*EXERCISE BRIEF*
Please retype the records that appear below, exactly and in full.

▬▬▬▬▬▬

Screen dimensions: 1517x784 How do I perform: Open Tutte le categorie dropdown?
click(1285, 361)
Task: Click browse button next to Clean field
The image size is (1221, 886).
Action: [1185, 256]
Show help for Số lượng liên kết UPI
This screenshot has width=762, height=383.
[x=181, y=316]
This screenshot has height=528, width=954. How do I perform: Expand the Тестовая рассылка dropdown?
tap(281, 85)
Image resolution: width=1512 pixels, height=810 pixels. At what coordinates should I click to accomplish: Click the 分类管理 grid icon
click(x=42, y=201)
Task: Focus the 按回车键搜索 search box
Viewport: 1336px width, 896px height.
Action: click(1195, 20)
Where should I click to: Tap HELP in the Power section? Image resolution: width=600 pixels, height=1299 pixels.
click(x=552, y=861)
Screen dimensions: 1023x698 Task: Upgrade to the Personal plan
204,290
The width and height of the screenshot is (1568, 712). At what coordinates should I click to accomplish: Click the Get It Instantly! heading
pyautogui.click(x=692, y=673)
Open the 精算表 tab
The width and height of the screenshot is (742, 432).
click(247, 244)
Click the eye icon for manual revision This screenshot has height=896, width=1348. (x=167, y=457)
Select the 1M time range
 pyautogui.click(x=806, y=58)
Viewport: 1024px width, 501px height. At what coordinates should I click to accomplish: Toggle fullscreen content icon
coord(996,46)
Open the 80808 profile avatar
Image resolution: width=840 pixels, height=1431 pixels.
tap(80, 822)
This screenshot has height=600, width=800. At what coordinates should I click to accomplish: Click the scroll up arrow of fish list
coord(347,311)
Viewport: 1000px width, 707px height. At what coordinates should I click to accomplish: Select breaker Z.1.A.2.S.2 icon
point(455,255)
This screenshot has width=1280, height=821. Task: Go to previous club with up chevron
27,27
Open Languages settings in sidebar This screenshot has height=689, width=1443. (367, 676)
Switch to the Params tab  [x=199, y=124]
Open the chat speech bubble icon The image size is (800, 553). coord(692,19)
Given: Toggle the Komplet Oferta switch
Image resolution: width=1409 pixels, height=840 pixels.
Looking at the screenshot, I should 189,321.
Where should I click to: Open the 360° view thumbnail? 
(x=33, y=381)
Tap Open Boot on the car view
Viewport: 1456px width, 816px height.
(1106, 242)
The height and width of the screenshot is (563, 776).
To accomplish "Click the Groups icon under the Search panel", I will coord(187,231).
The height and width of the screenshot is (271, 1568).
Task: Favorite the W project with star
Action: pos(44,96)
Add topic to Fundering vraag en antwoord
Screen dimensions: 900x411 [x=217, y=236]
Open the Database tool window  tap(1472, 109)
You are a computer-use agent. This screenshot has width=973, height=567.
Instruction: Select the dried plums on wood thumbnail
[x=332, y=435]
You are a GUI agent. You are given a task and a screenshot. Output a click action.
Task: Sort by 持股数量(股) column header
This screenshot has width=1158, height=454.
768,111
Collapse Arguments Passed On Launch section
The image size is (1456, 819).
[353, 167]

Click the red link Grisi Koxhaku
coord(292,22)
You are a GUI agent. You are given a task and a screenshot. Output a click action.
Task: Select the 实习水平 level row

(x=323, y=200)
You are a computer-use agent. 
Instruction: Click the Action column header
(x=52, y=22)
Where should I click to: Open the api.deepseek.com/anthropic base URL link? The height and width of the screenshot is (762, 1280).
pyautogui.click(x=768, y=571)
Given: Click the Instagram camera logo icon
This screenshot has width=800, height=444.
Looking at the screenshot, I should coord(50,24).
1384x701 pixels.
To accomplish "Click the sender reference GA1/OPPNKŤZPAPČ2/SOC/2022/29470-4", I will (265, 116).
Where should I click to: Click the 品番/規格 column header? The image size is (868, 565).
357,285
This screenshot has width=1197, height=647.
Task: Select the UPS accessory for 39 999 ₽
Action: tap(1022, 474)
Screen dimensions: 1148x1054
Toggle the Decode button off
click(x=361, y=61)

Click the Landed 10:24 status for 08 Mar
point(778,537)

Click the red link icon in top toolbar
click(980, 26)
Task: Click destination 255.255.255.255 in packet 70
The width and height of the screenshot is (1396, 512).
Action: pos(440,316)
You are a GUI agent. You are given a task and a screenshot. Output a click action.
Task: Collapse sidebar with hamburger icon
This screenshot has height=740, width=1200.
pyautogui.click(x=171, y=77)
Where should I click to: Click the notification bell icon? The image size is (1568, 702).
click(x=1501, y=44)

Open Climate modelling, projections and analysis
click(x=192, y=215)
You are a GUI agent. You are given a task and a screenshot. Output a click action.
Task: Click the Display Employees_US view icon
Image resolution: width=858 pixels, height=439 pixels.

▬▬▬▬▬▬

*RESULT OF THIS EXERCISE*
Screen dimensions: 1517x784 How do I perform: Open Tutte le categorie dropdown?
click(1285, 361)
Task: Click browse button next to Clean field
The image size is (1221, 886).
Action: [1185, 256]
Show help for Số lượng liên kết UPI
This screenshot has width=762, height=383.
[x=181, y=316]
This screenshot has height=528, width=954. How do I perform: Expand the Тестовая рассылка dropdown?
tap(281, 85)
Image resolution: width=1512 pixels, height=810 pixels. At what coordinates should I click to accomplish: Click the 分类管理 grid icon
click(x=42, y=201)
Task: Focus the 按回车键搜索 search box
Viewport: 1336px width, 896px height.
Action: click(1195, 20)
Where should I click to: Tap HELP in the Power section? Image resolution: width=600 pixels, height=1299 pixels.
click(x=552, y=861)
Screen dimensions: 1023x698 Task: Upgrade to the Personal plan
204,290
The width and height of the screenshot is (1568, 712). At what coordinates should I click to accomplish: Click the Get It Instantly! heading
pyautogui.click(x=692, y=673)
Open the 精算表 tab
The width and height of the screenshot is (742, 432).
click(247, 244)
Click the eye icon for manual revision This screenshot has height=896, width=1348. (x=167, y=457)
Select the 1M time range
 pyautogui.click(x=806, y=58)
Viewport: 1024px width, 501px height. At what coordinates should I click to accomplish: Toggle fullscreen content icon
coord(996,46)
Open the 80808 profile avatar
Image resolution: width=840 pixels, height=1431 pixels.
tap(80, 822)
This screenshot has height=600, width=800. At what coordinates should I click to accomplish: Click the scroll up arrow of fish list
coord(347,311)
Viewport: 1000px width, 707px height. At what coordinates should I click to accomplish: Select breaker Z.1.A.2.S.2 icon
point(455,255)
This screenshot has width=1280, height=821. Task: Go to previous club with up chevron
27,27
Open Languages settings in sidebar This screenshot has height=689, width=1443. (367, 676)
Switch to the Params tab  [x=199, y=124]
Open the chat speech bubble icon The image size is (800, 553). coord(692,19)
Given: Toggle the Komplet Oferta switch
Image resolution: width=1409 pixels, height=840 pixels.
Looking at the screenshot, I should 189,321.
Where should I click to: Open the 360° view thumbnail? 
(x=33, y=381)
Tap Open Boot on the car view
Viewport: 1456px width, 816px height.
(1106, 242)
The height and width of the screenshot is (563, 776).
To accomplish "Click the Groups icon under the Search panel", I will coord(187,231).
The height and width of the screenshot is (271, 1568).
Task: Favorite the W project with star
Action: pos(44,96)
Add topic to Fundering vraag en antwoord
Screen dimensions: 900x411 [x=217, y=236]
Open the Database tool window  tap(1472, 109)
You are a computer-use agent. This screenshot has width=973, height=567.
Instruction: Select the dried plums on wood thumbnail
[x=332, y=435]
You are a GUI agent. You are given a task and a screenshot. Output a click action.
Task: Sort by 持股数量(股) column header
This screenshot has width=1158, height=454.
768,111
Collapse Arguments Passed On Launch section
The image size is (1456, 819).
[353, 167]

Click the red link Grisi Koxhaku
coord(292,22)
You are a GUI agent. You are given a task and a screenshot. Output a click action.
Task: Select the 实习水平 level row

(x=323, y=200)
You are a computer-use agent. 
Instruction: Click the Action column header
(x=52, y=22)
Where should I click to: Open the api.deepseek.com/anthropic base URL link? The height and width of the screenshot is (762, 1280).
pyautogui.click(x=768, y=571)
Given: Click the Instagram camera logo icon
This screenshot has width=800, height=444.
Looking at the screenshot, I should coord(50,24).
1384x701 pixels.
To accomplish "Click the sender reference GA1/OPPNKŤZPAPČ2/SOC/2022/29470-4", I will (265, 116).
Where should I click to: Click the 品番/規格 column header? The image size is (868, 565).
357,285
This screenshot has width=1197, height=647.
Task: Select the UPS accessory for 39 999 ₽
Action: tap(1022, 474)
Screen dimensions: 1148x1054
Toggle the Decode button off
click(x=361, y=61)

Click the Landed 10:24 status for 08 Mar
point(778,537)

Click the red link icon in top toolbar
click(980, 26)
Task: Click destination 255.255.255.255 in packet 70
The width and height of the screenshot is (1396, 512).
Action: pos(440,316)
You are a GUI agent. You are given a task and a screenshot. Output a click action.
Task: Collapse sidebar with hamburger icon
This screenshot has height=740, width=1200.
pyautogui.click(x=171, y=77)
Where should I click to: Click the notification bell icon? The image size is (1568, 702).
click(x=1501, y=44)

Open Climate modelling, projections and analysis
click(x=192, y=215)
You are a GUI agent. You are given a task and a screenshot. Output a click action.
Task: Click the Display Employees_US view icon
Image resolution: width=858 pixels, height=439 pixels.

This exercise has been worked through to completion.